The photo doesn't look like much at first, but on closer inspection, there's something incredible there: the spotted, rope-like tail of one of North America's rarest wild cats.
Late last month, a remote-sensor camera in southern Arizona captured a fleeting glimpse of a jaguar's tail -- the freshest piece of evidence that these big cats are here in the U.S. and trying to find new homes. The image, which was confirmed as a jaguar on Friday by state wildlife officials, also adds a new sense of urgency for protecting the Southwest's few remaining wild deserts and mountains considered prime habitat for jaguars, but under threat of being turned into toxic mining sites and sprawl subdivisions.
In mid-August, the U.S. Fish and Wildlife Service proposed to protect 838,000 acres of critical habitat for jaguars in southern Arizona and New Mexico. That's an area larger than the state of Rhode Island, but still leaves out some of the best possible habitat farther north in New Mexico's Gila National Forest and Arizona's Mogollon Rim.

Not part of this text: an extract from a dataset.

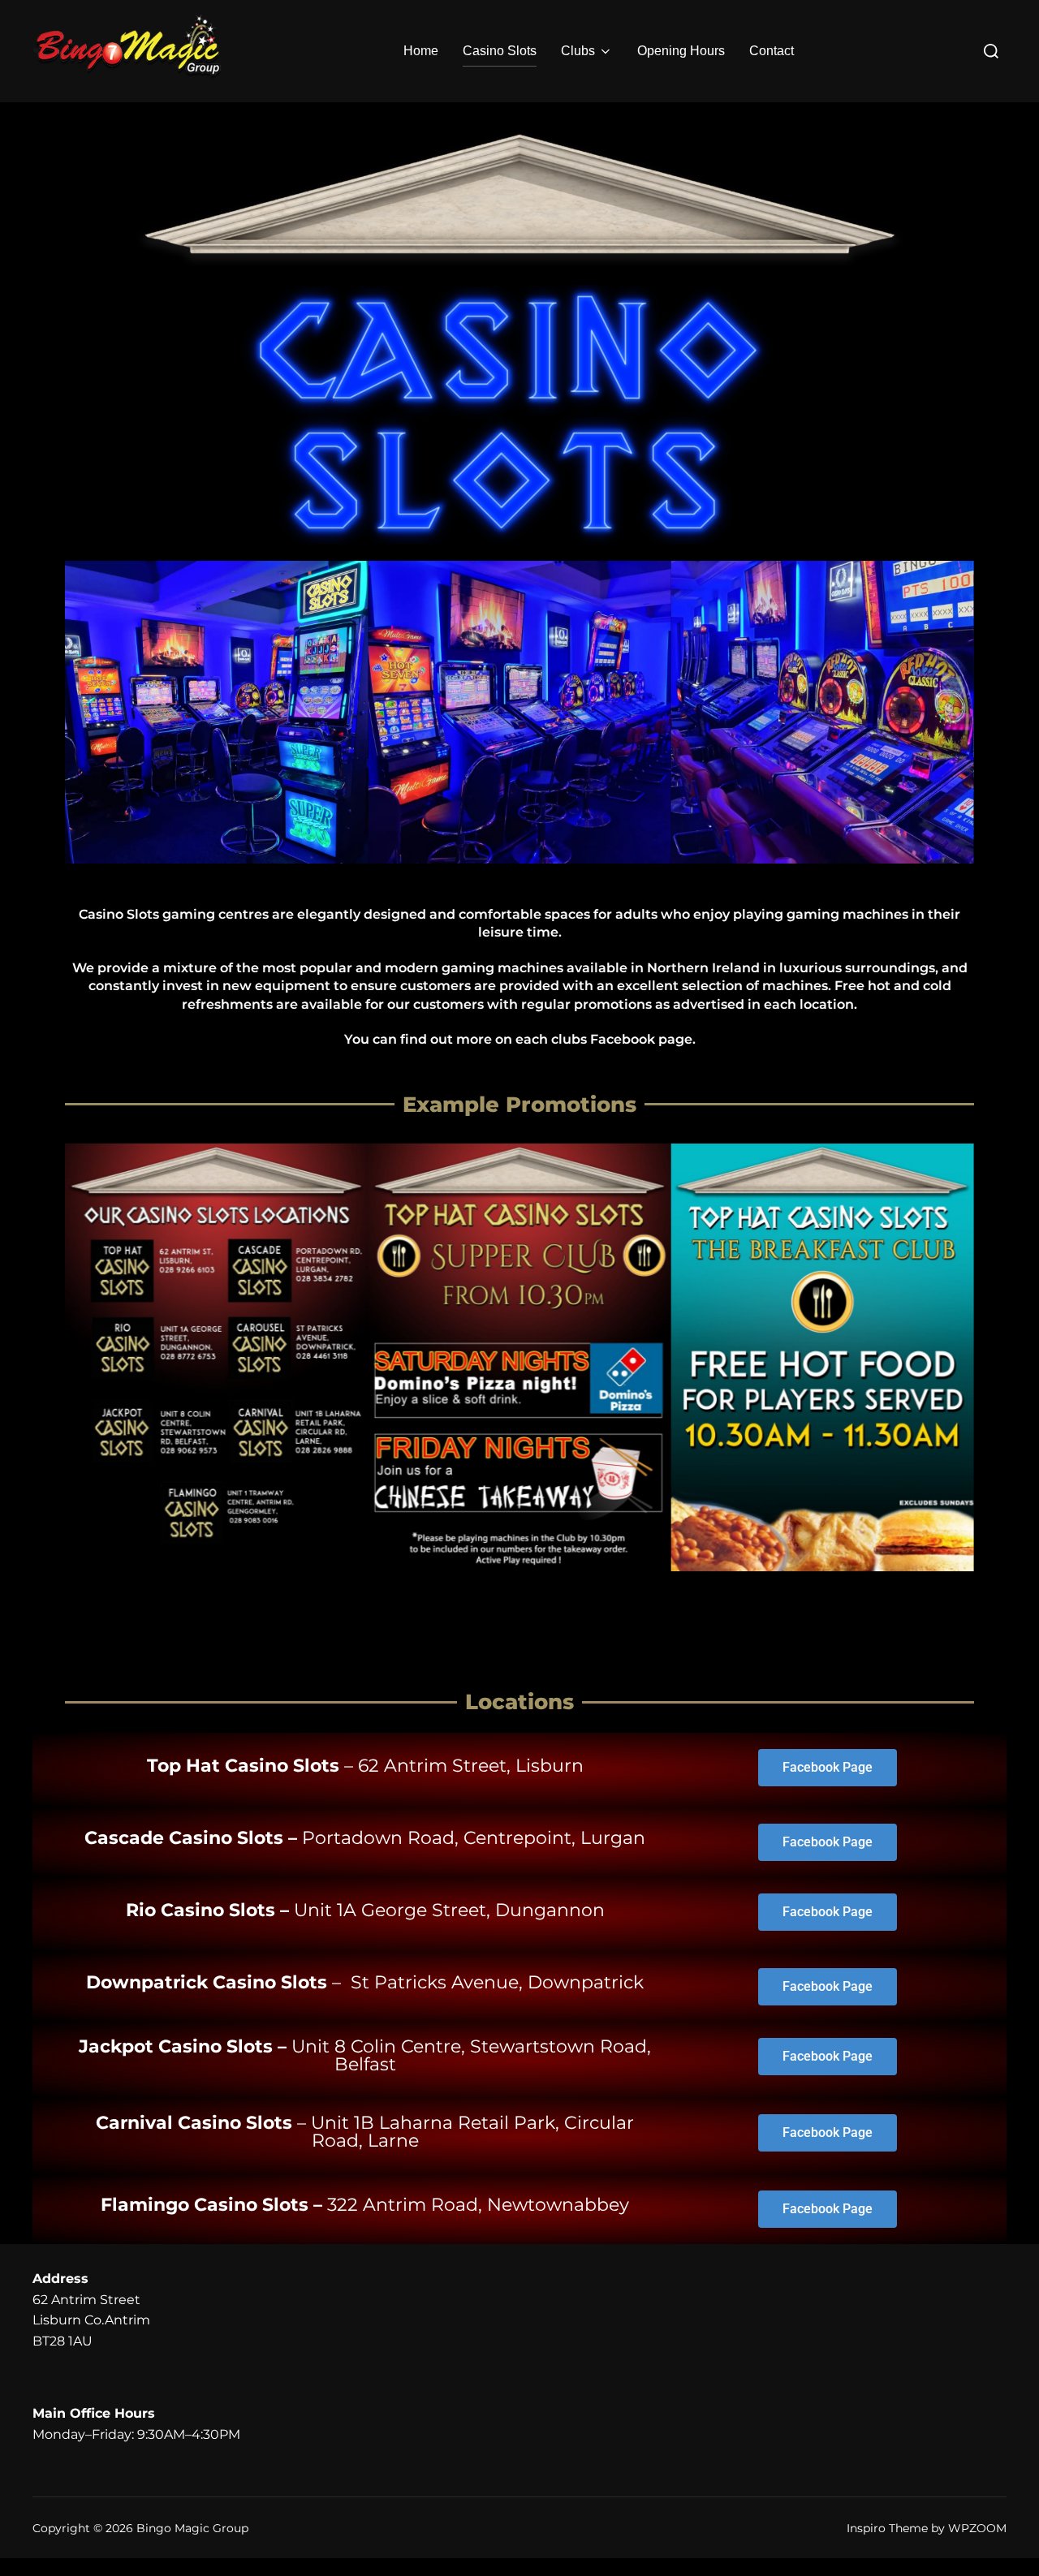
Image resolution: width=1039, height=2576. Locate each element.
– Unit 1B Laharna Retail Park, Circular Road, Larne (365, 2132)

If jaguars are going to return to the American landscape -- and, as the continent's largest native cat, they should -- we're going to have to protect the places where they have the best chance of surviving and raising families.
They are still exceedingly rare but spotting one in the wild is a thrill: males can be 100 pounds or larger and they all sport a stunning spotted coat and a muscular body built for traversing rugged landscapes and capturing fleet-footed prey.
Jaguars once roamed at least as far north as the Grand Canyon and from California to Louisiana. But, like wolves and grizzly bears, they were senselessly exterminated nearly a century ago by government-funded predator-killing programs, forest-clearing and the draining of wetlands.
The Center for Biological Diversity and a host of allies have worked for nearly two decades to return the jaguar to its rightful place on U.S. soil. Although the Fish and Wildlife Service admitted as far back as 1979 that it should be protected under the Endangered Species Act, that designation wasn't provided until 1997 and only then after litigation. Since then we've pushed for the agency to develop a recovery plan for jaguars and designate protected critical habitat. It took more litigation to get the habitat designation that was proposed in August and should be finalized next year.
It's difficult to say exactly how many jaguars are in the Southwest today, but the numbers are extraordinarily low. Those that are here almost certainly came from northern Mexico, where there is an existing population.
But the point is, they are here.
Last year, a Border Patrol helicopter spotted a jaguar in the Santa Rita Mountains. Last month's intriguing tail could be the same animal, finding a home in the same mountain range, where the U.S. government killed its very first jaguar in 1918. Now, the Forest Service is considering approving the Rosemont Copper Mine, which would destroy thousands of acres in the Santa Rita Mountains, while the Fish and Wildlife Service proposes protecting these same mountains as critical habitat.
The Santa Ritas, the Gila, and other imperiled, wild landscapes should be protected for the jaguar and for us all. Let's hope that the "tail" of this furtive feline begins a new chapter in a successful "tale" of jaguar recovery in the U.S.